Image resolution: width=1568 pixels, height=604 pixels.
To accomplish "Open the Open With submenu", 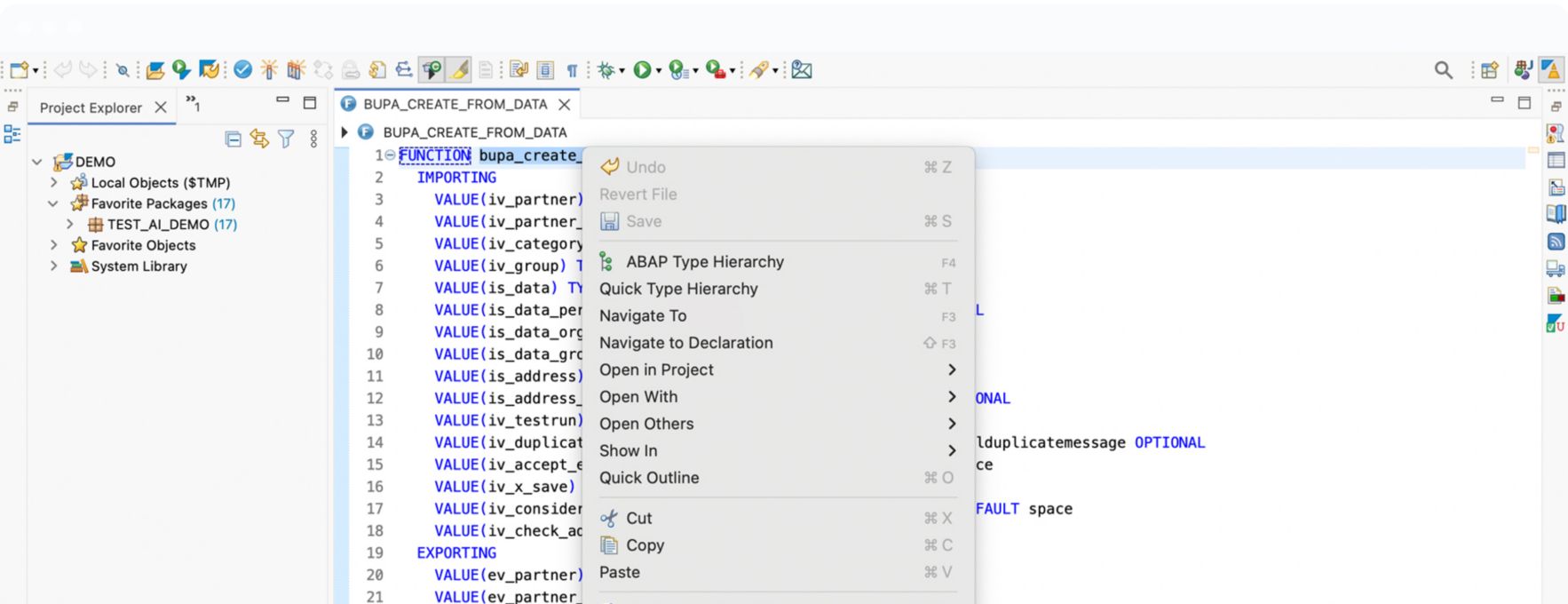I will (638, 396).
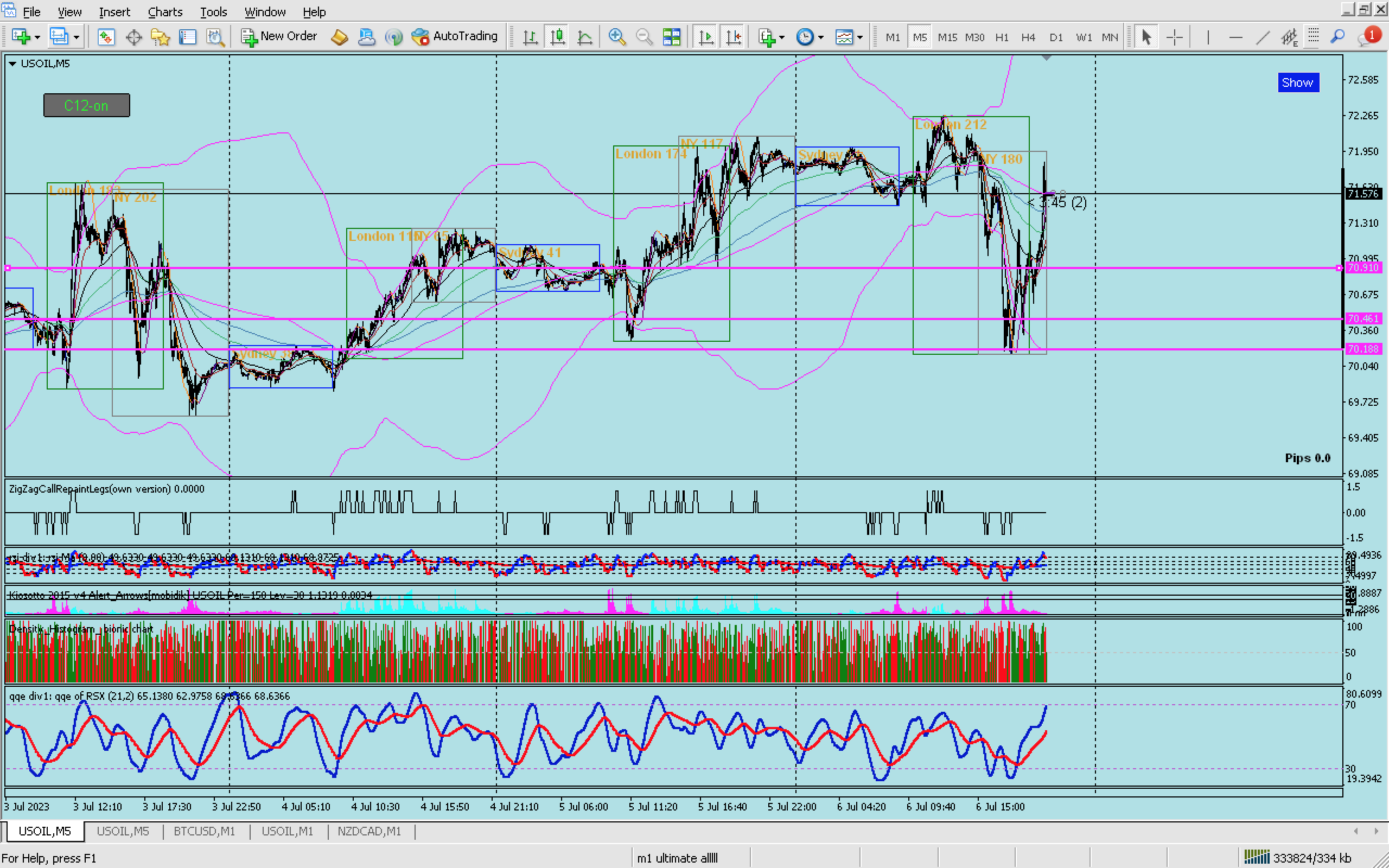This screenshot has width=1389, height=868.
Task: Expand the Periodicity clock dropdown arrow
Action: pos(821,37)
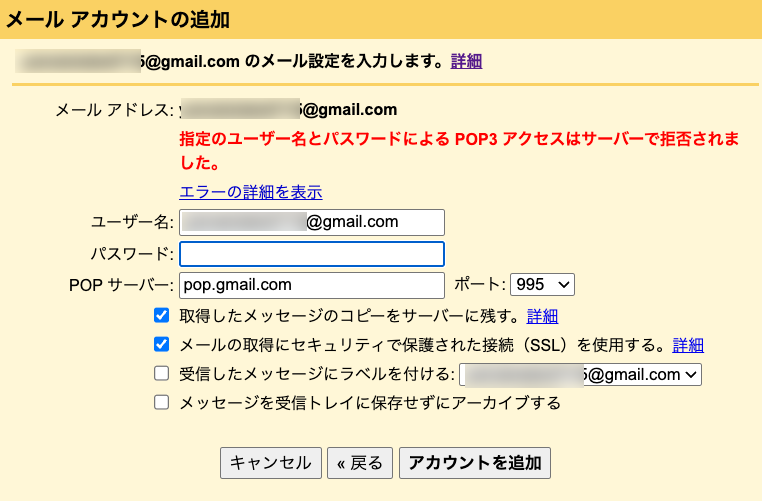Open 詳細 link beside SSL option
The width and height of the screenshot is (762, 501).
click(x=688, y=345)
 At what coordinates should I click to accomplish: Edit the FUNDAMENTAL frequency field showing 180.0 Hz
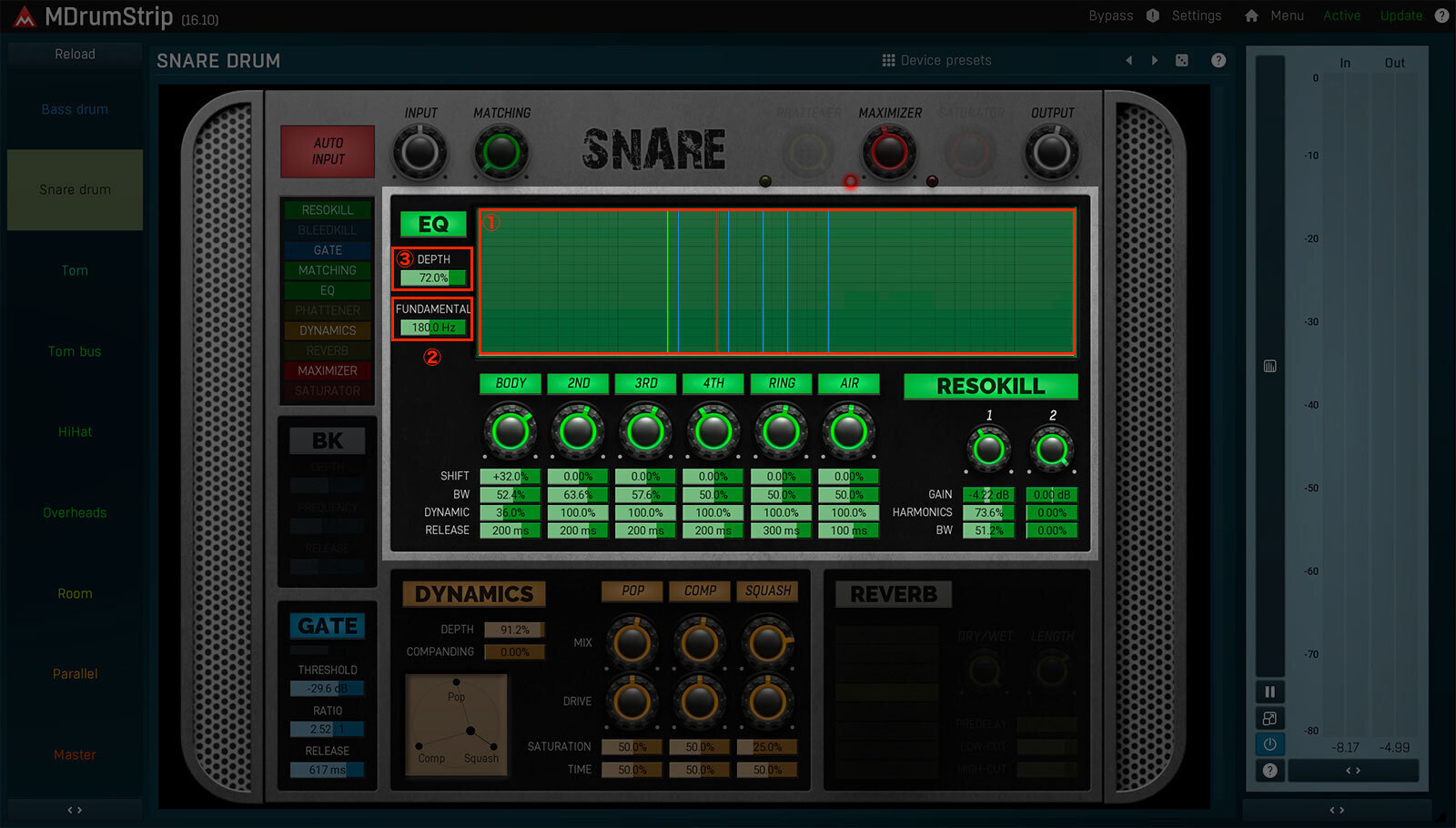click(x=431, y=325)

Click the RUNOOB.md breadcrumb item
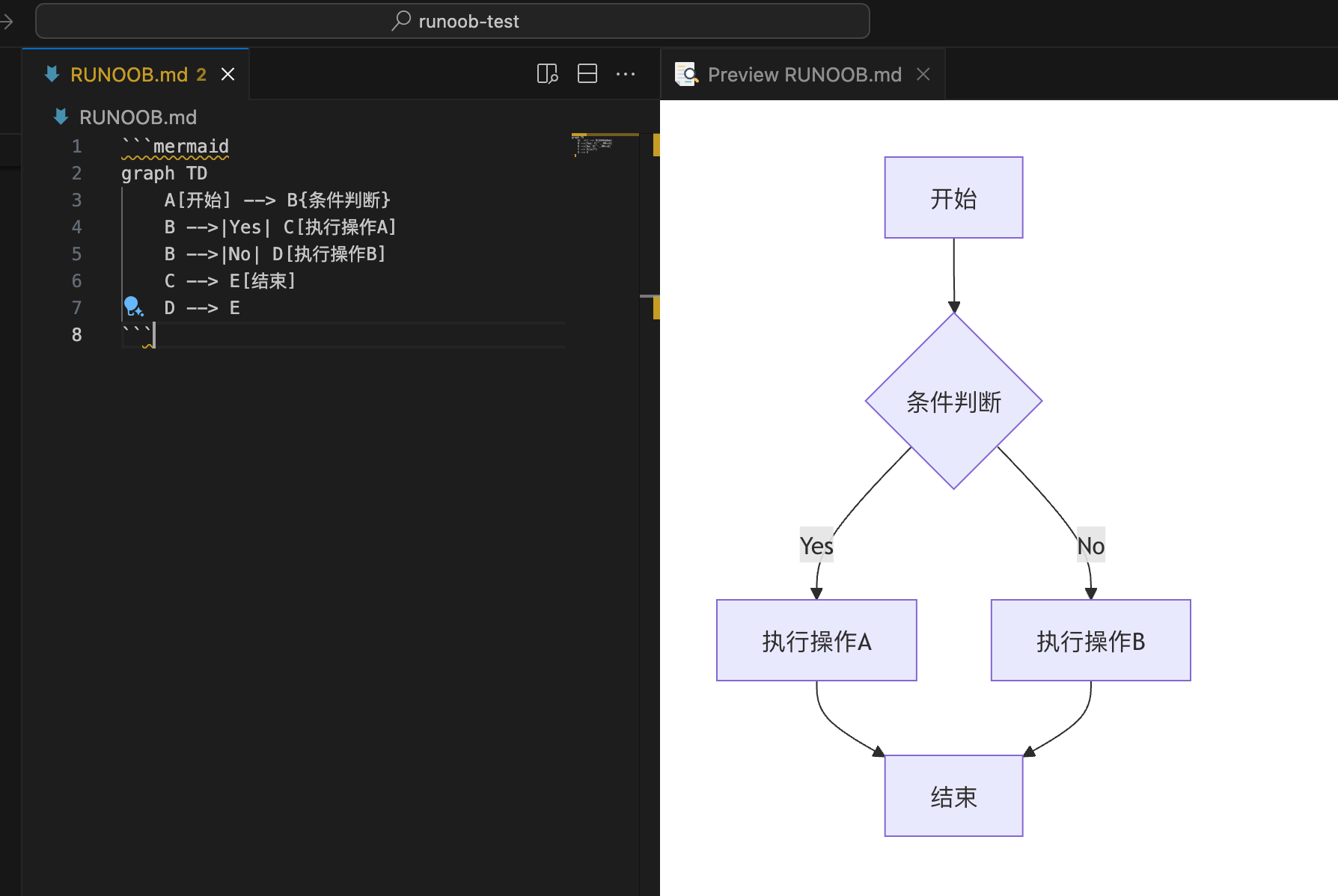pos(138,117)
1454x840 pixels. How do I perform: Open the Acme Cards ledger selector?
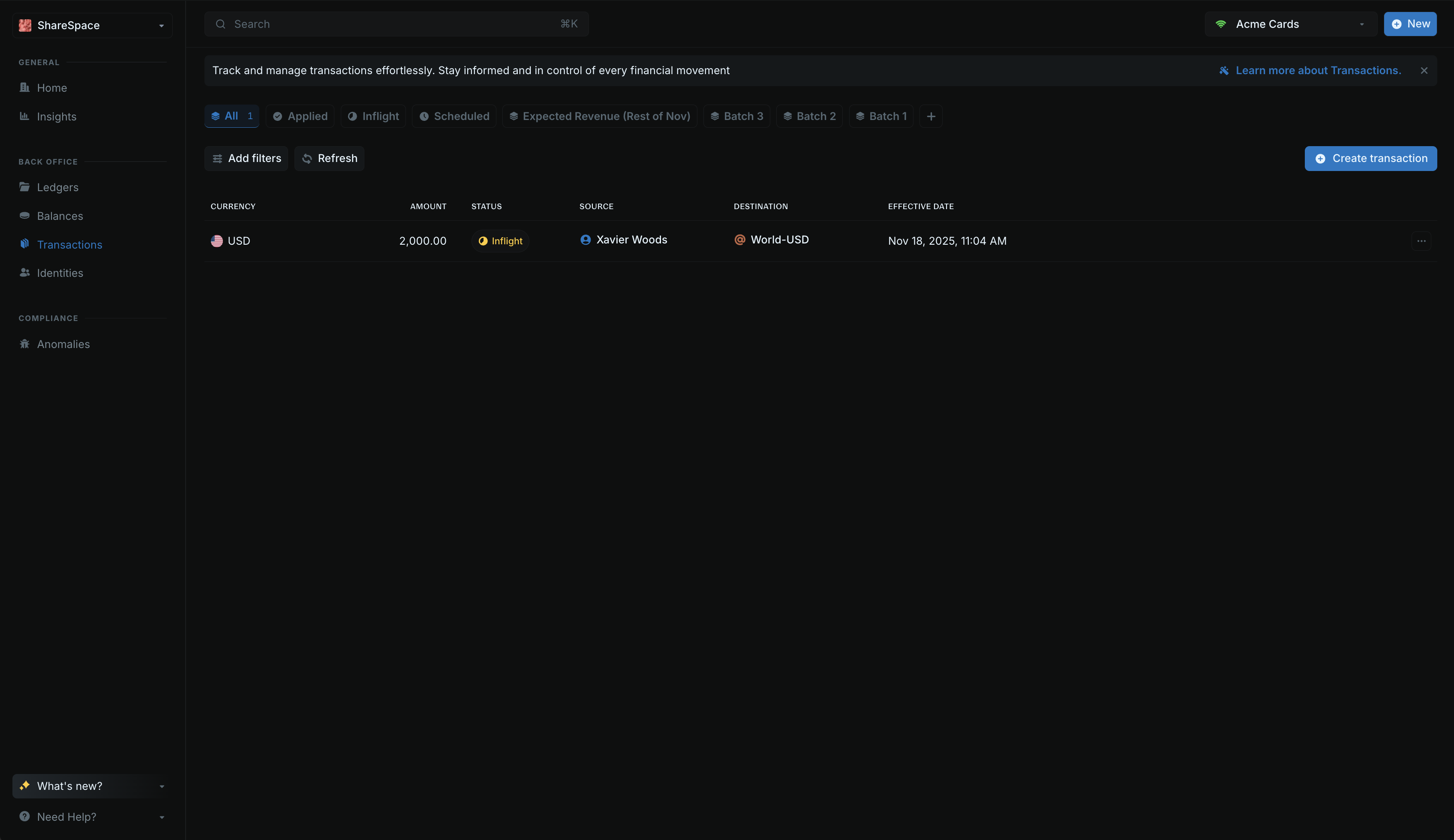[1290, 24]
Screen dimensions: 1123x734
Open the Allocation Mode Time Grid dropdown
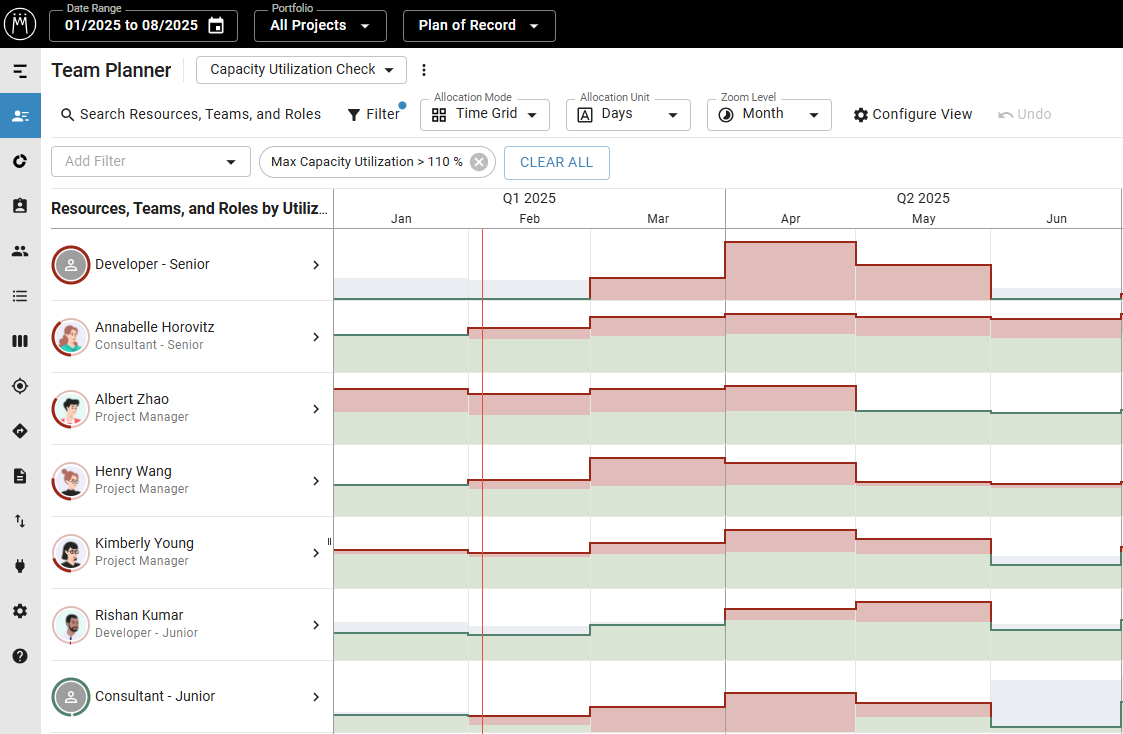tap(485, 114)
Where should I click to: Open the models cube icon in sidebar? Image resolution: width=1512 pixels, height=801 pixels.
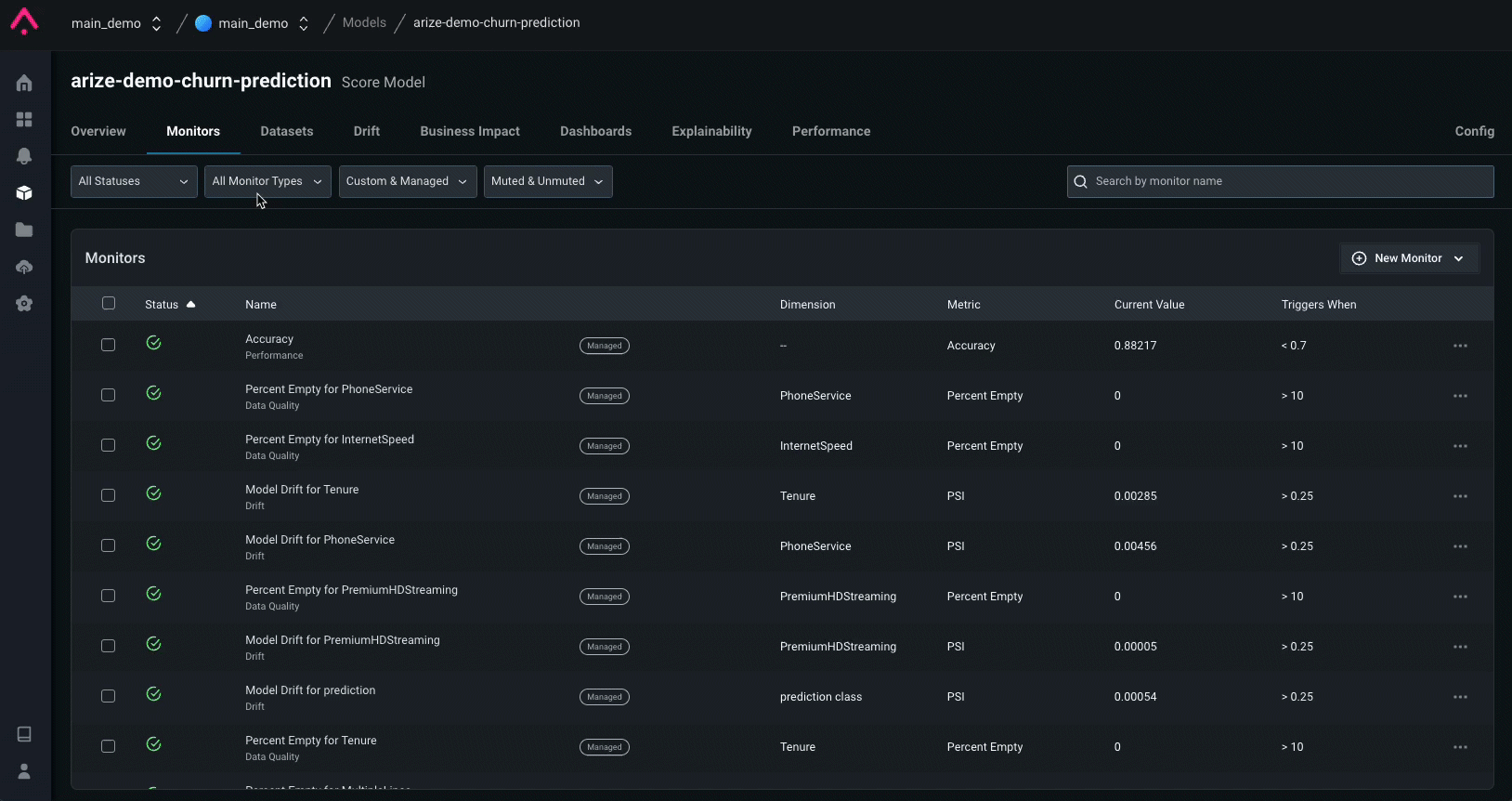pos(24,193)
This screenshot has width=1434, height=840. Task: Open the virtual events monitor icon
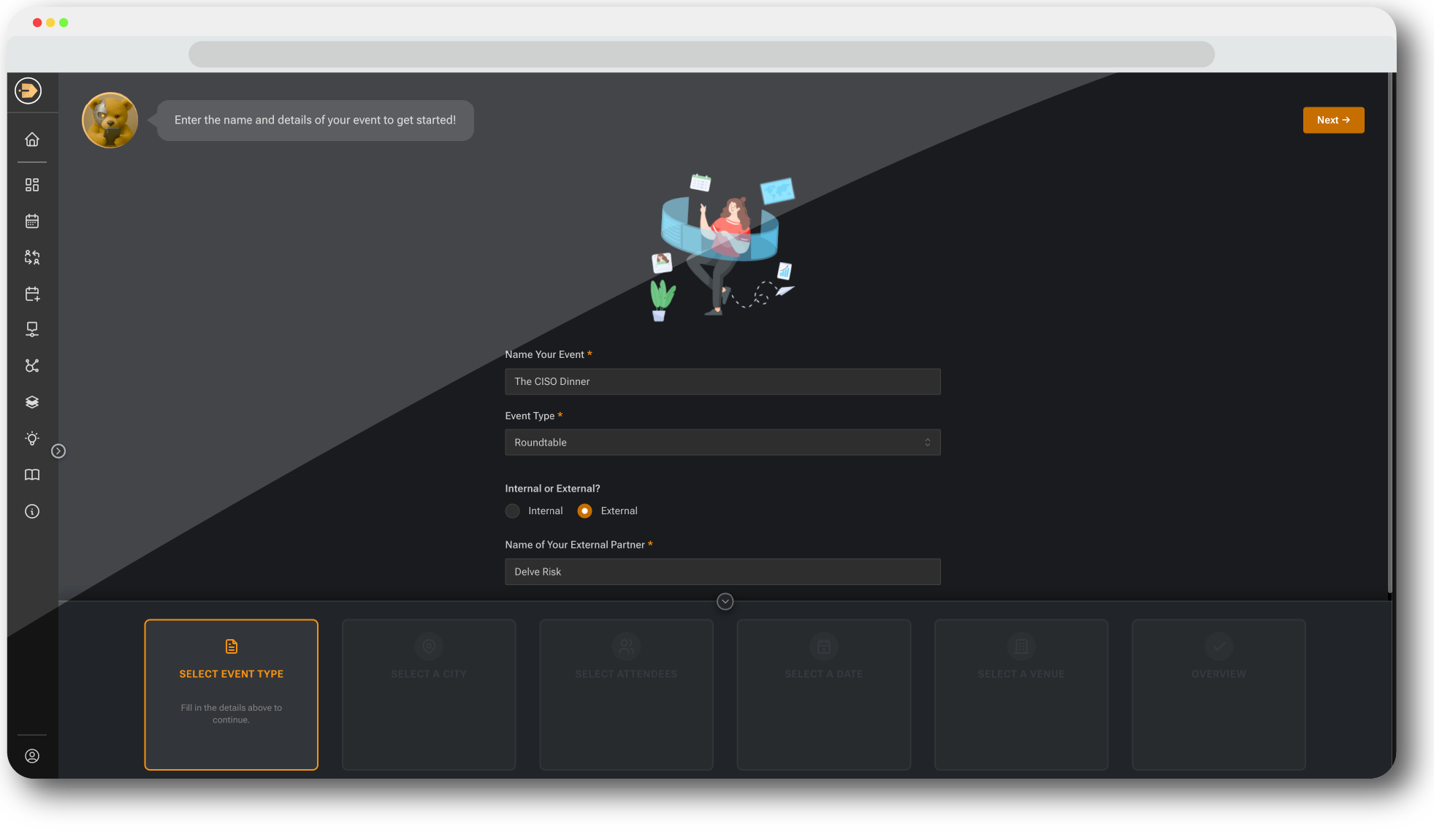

==================================================

§ AIM OF THE EXERCISE: Rescale only the lines starting at the one containing "Click the RUNOOB.md breadcrumb item" and ending with the last line of the items, giving them all again with the requests included, and multiply every coordinate in the answers by 2.25, rounding to whole numbers with halves rounded up. Leave the pictures out of your answer.

§ ANSWER TO THIS EXERCISE:
Click the RUNOOB.md breadcrumb item
pos(311,263)
1454x840 pixels. How do I perform: Open the Acme Cards ledger selector?
[2903, 54]
Screen dimensions: 1123x734
Open the Allocation Mode Time Grid dropdown
tap(1091, 257)
Where should I click to: Open the models cube icon in sidebar? Image resolution: width=1512 pixels, height=801 pixels.
pos(54,434)
This screenshot has width=1434, height=840. Task: Open the virtual events monitor icon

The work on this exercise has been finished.